▸ **WHAT NEEDS TO BE DONE**:
Copy every line of the listing below word for word, leaving out the pictures.

▸ **MATERIAL PROVIDED**:
+++

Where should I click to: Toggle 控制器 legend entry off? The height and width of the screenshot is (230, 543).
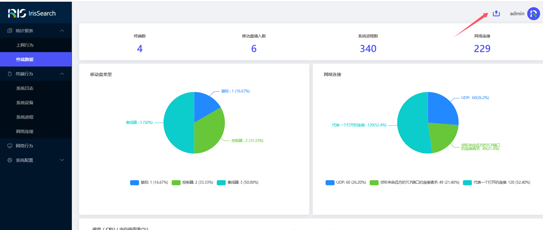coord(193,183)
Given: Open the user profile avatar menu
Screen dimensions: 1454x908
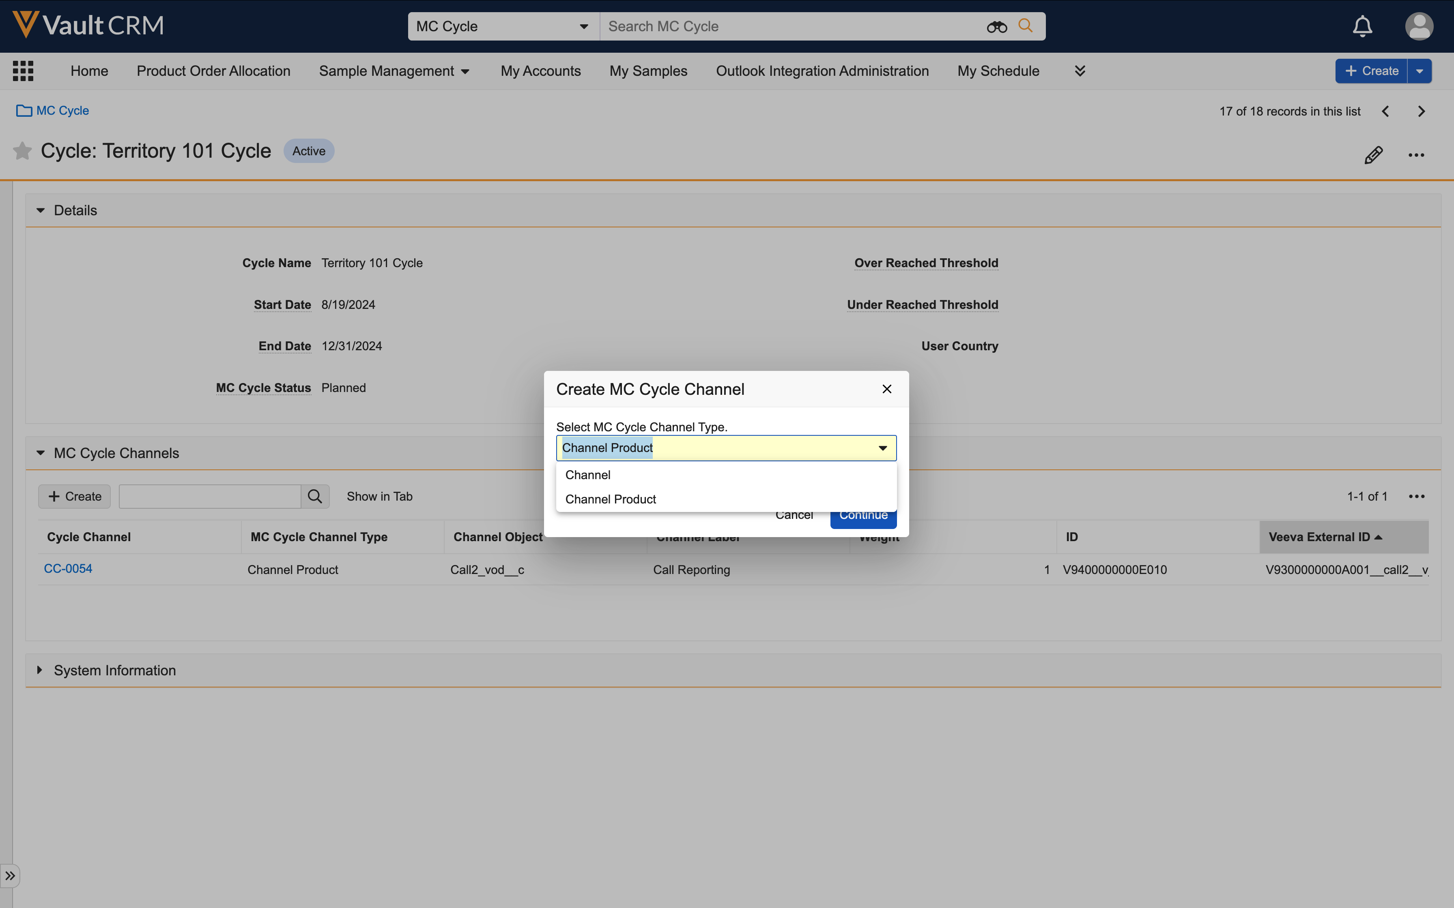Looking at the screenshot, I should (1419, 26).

+++

▸ **EXERCISE RESPONSE**:
Where should I click to: Toggle 控制器 legend entry off? The height and width of the screenshot is (230, 543).
coord(193,183)
Given: Open the user profile avatar menu
Screen dimensions: 1454x908
Looking at the screenshot, I should (1419, 26).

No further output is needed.